Exercise prompt – Please reproduce all of the lines below, word for word and in full.

Records shown –
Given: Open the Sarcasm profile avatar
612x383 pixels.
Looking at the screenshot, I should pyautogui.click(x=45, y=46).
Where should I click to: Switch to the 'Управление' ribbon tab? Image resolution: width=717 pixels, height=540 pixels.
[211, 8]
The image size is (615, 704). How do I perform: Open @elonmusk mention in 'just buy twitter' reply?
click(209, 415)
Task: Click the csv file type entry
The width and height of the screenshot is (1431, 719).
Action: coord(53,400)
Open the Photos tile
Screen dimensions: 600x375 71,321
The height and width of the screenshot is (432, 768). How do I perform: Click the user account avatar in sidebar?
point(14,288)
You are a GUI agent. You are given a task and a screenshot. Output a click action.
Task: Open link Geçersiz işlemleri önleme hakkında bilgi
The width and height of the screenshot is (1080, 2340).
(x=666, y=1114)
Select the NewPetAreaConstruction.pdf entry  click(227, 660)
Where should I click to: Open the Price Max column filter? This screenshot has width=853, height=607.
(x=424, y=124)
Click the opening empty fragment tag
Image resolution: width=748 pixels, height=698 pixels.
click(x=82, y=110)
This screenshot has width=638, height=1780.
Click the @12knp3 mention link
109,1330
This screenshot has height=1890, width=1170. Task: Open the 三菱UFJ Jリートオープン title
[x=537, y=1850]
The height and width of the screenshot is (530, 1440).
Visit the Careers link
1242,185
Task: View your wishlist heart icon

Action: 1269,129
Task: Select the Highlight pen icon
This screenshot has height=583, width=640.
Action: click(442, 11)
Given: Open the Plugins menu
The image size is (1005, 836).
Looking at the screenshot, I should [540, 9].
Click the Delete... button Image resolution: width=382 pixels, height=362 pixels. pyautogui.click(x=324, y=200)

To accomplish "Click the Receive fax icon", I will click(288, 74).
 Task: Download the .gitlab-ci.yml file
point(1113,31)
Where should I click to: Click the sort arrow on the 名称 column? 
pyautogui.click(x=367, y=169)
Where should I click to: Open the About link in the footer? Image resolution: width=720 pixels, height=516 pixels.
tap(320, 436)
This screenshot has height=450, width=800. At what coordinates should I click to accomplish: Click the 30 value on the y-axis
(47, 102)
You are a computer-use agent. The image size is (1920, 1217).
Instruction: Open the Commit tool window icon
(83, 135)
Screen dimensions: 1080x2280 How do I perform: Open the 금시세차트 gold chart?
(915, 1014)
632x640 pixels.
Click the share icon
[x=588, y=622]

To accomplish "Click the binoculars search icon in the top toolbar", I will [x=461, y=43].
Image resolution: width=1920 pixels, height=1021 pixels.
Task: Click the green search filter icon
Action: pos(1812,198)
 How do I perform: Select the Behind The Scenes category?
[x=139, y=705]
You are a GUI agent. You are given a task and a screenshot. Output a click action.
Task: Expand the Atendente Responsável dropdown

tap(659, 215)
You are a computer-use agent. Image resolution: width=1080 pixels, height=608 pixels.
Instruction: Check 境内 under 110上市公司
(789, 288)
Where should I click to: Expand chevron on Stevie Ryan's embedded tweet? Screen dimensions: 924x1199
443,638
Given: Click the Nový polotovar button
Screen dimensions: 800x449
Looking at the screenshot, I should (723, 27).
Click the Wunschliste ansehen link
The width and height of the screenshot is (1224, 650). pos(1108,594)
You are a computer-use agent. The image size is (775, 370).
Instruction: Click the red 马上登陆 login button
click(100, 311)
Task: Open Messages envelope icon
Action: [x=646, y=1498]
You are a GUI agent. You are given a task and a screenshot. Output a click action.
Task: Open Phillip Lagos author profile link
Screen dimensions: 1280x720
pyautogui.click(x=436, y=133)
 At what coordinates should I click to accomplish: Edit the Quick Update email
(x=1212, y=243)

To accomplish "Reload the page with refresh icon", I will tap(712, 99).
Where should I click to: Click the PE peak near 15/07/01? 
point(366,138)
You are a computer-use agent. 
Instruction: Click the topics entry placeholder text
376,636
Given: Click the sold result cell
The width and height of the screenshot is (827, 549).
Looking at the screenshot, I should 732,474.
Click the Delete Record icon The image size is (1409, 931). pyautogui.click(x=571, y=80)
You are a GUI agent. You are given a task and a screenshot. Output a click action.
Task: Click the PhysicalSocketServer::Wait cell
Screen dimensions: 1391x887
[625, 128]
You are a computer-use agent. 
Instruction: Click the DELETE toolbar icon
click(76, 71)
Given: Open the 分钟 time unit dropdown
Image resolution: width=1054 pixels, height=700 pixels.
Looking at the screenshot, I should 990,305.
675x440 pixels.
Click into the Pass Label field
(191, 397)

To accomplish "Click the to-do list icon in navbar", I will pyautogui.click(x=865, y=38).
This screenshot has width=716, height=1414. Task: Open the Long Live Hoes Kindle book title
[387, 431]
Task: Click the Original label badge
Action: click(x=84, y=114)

Answer to this task –
Given: Open the Sarcasm profile avatar
612x383 pixels.
Looking at the screenshot, I should pyautogui.click(x=45, y=46).
Where should I click to: Switch to the 'Управление' ribbon tab? Image resolution: width=717 pixels, height=540 pixels.
[211, 8]
The image size is (615, 704). How do I perform: Open @elonmusk mention in 'just buy twitter' reply?
click(209, 415)
Task: Click the csv file type entry
The width and height of the screenshot is (1431, 719).
Action: coord(53,400)
Open the Photos tile
Screen dimensions: 600x375 71,321
The height and width of the screenshot is (432, 768). How do I perform: Click the user account avatar in sidebar?
point(14,288)
You are a GUI agent. You are given a task and a screenshot. Output a click action.
Task: Open link Geçersiz işlemleri önleme hakkında bilgi
The width and height of the screenshot is (1080, 2340).
(x=666, y=1114)
Select the NewPetAreaConstruction.pdf entry  click(227, 660)
Where should I click to: Open the Price Max column filter? This screenshot has width=853, height=607.
(x=424, y=124)
Click the opening empty fragment tag
Image resolution: width=748 pixels, height=698 pixels.
click(x=82, y=110)
This screenshot has width=638, height=1780.
Click the @12knp3 mention link
109,1330
This screenshot has height=1890, width=1170. Task: Open the 三菱UFJ Jリートオープン title
[x=537, y=1850]
The height and width of the screenshot is (530, 1440).
Visit the Careers link
1242,185
Task: View your wishlist heart icon

Action: 1269,129
Task: Select the Highlight pen icon
This screenshot has height=583, width=640.
Action: click(442, 11)
Given: Open the Plugins menu
The image size is (1005, 836).
Looking at the screenshot, I should [540, 9].
Click the Delete... button Image resolution: width=382 pixels, height=362 pixels. pyautogui.click(x=324, y=200)

To accomplish "Click the Receive fax icon", I will click(288, 74).
 Task: Download the .gitlab-ci.yml file
point(1113,31)
Where should I click to: Click the sort arrow on the 名称 column? 
pyautogui.click(x=367, y=169)
Where should I click to: Open the About link in the footer? Image resolution: width=720 pixels, height=516 pixels.
tap(320, 436)
This screenshot has height=450, width=800. At what coordinates should I click to accomplish: Click the 30 value on the y-axis
(47, 102)
You are a computer-use agent. The image size is (1920, 1217).
Instruction: Open the Commit tool window icon
(83, 135)
Screen dimensions: 1080x2280 How do I perform: Open the 금시세차트 gold chart?
(915, 1014)
632x640 pixels.
Click the share icon
[x=588, y=622]

To accomplish "Click the binoculars search icon in the top toolbar", I will [x=461, y=43].
Image resolution: width=1920 pixels, height=1021 pixels.
Task: Click the green search filter icon
Action: pos(1812,198)
 How do I perform: Select the Behind The Scenes category?
[x=139, y=705]
You are a GUI agent. You are given a task and a screenshot. Output a click action.
Task: Expand the Atendente Responsável dropdown

tap(659, 215)
You are a computer-use agent. Image resolution: width=1080 pixels, height=608 pixels.
Instruction: Check 境内 under 110上市公司
(789, 288)
Where should I click to: Expand chevron on Stevie Ryan's embedded tweet? Screen dimensions: 924x1199
443,638
Given: Click the Nový polotovar button
Screen dimensions: 800x449
Looking at the screenshot, I should (723, 27).
Click the Wunschliste ansehen link
The width and height of the screenshot is (1224, 650). pos(1108,594)
You are a computer-use agent. The image size is (775, 370).
Instruction: Click the red 马上登陆 login button
click(100, 311)
Task: Open Messages envelope icon
Action: [x=646, y=1498]
You are a GUI agent. You are given a task and a screenshot. Output a click action.
Task: Open Phillip Lagos author profile link
Screen dimensions: 1280x720
pyautogui.click(x=436, y=133)
 At what coordinates should I click to accomplish: Edit the Quick Update email
(x=1212, y=243)

To accomplish "Reload the page with refresh icon", I will tap(712, 99).
Where should I click to: Click the PE peak near 15/07/01? 
point(366,138)
You are a computer-use agent. 
Instruction: Click the topics entry placeholder text
376,636
Given: Click the sold result cell
The width and height of the screenshot is (827, 549).
Looking at the screenshot, I should 732,474.
Click the Delete Record icon The image size is (1409, 931). pyautogui.click(x=571, y=80)
You are a GUI agent. You are given a task and a screenshot. Output a click action.
Task: Click the PhysicalSocketServer::Wait cell
Screen dimensions: 1391x887
[625, 128]
You are a computer-use agent. 
Instruction: Click the DELETE toolbar icon
click(76, 71)
Given: Open the 分钟 time unit dropdown
Image resolution: width=1054 pixels, height=700 pixels.
Looking at the screenshot, I should 990,305.
675x440 pixels.
Click into the Pass Label field
(191, 397)

To accomplish "Click the to-do list icon in navbar", I will pyautogui.click(x=865, y=38).
This screenshot has width=716, height=1414. Task: Open the Long Live Hoes Kindle book title
[387, 431]
Task: Click the Original label badge
Action: click(x=84, y=114)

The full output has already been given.